[start]
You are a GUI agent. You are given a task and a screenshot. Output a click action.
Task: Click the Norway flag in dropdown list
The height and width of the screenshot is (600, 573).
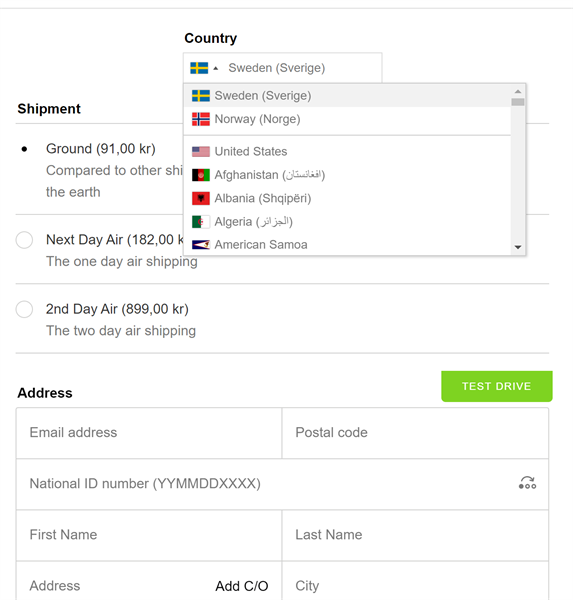[201, 119]

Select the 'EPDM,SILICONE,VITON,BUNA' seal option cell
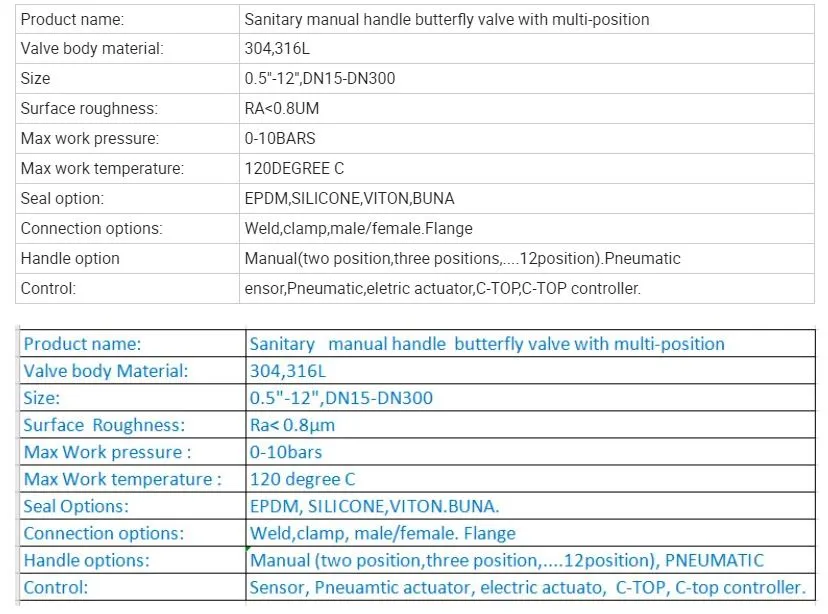(x=526, y=199)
[end]
§ **STATED EXERCISE**
Reproduce the data above word for word, omitting the pictures from your answer.

§ **SOLUTION BELOW**
You are a GUI agent. You are given a task and a screenshot. Output a click action.
Task: Click the Norway flag in dropdown list
The height and width of the screenshot is (600, 573).
[201, 119]

Select the 'EPDM,SILICONE,VITON,BUNA' seal option cell
(x=526, y=199)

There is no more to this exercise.